I pushed my way through the crowd, ignoring the dirty looks I attracted from all manner of offended creatures, elbowing my way to the bar proper, always and forever presided over by Firroth himself. I pulled out a lone stool and eased my weight down onto the rough wood, which groaned beneath me. On my left, a ridiculously short man with a ruddy complexion—his feet dangling comically above the floor—drank beer directly from an oversized pitcher.
Clurichaun
. The lesser-known, drunken uncle of the leprechaun.

No pots of gold with the Clurichauns, they mostly just broke into unguarded houses and drank gallons of wine, like underage, snot-nosed high school kids, but they were great drinking buddies. Told the wildest yarns, assuming you could understand ’em through the inebriated slurring.

To my right lurked a gangly woman with warty red skin and stringy black hair. Didn’t know what she was, a halfie maybe, but it didn’t matter, so long as she stayed an arm’s length away. Putting the red-skinned freakshow from mind, I shot up a hand, catching the bartender’s golden eye.

Firroth the Red stalked up to me from the far end of the bar.

Though he was a dragon’s dragon, he wore the guise of a man—a huge and dragon-ish looking man. He must’ve stood at eight feet and had a swath of fiery-red hair, which shimmered gold and orange in the light. The guy was also built like a straight-up brick shithouse—his muscles had muscles large enough to lift weights at Venice Beach.

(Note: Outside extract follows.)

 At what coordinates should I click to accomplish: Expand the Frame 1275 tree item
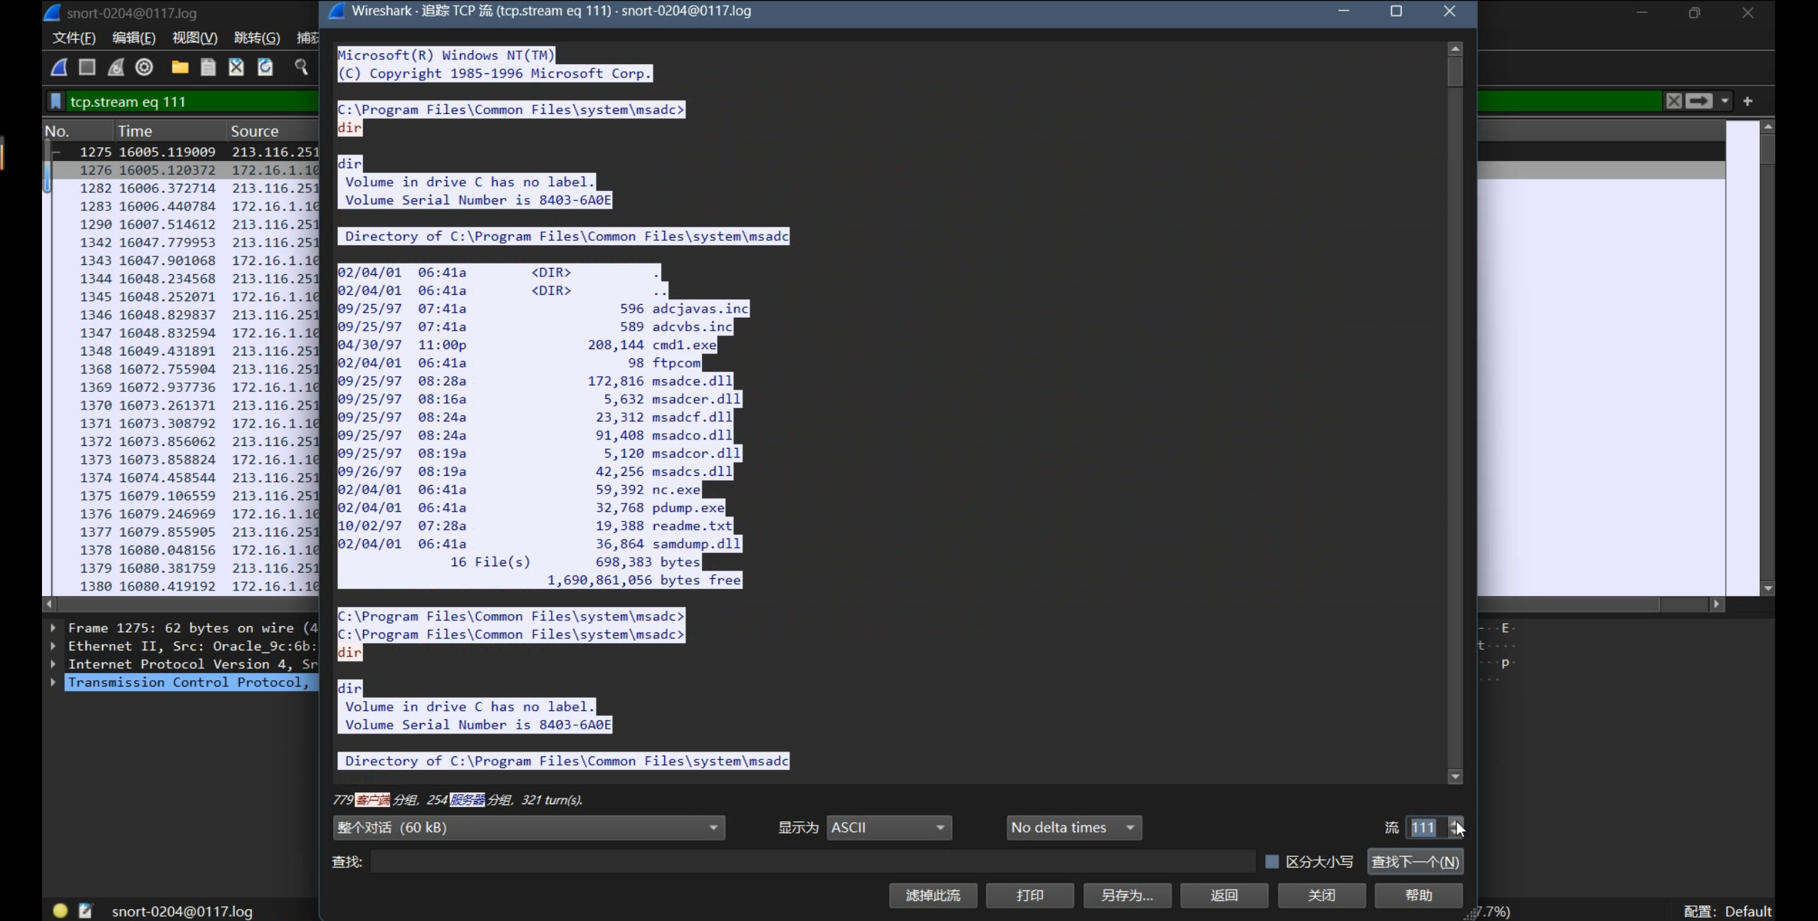coord(53,628)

Scrolling tribal tattoos of blues and blacks snaked up his arms and around his neck, so delicate and finely worked they looked like artful scales.

A cigar—fat, black, and reeking of dragon stink—jutted from the corner of his mouth at a rakish angle, always burning but never diminishing.

Instead of growling at me or threatening me with murder and dismemberment—pretty much a standard greeting from him—he pulled out a fat, streaky Old-Fashioned glass, then retrieved an unmarked bottle filled with something so dark and sludgy it looked closer to oil than alcohol. He uncorked the bottle and poured me a generous three fingers. The stuff seemed too thick and smelled faintly of apples, cinnamon, and old paint thinner or maybe battery acid. Hard to say exactly.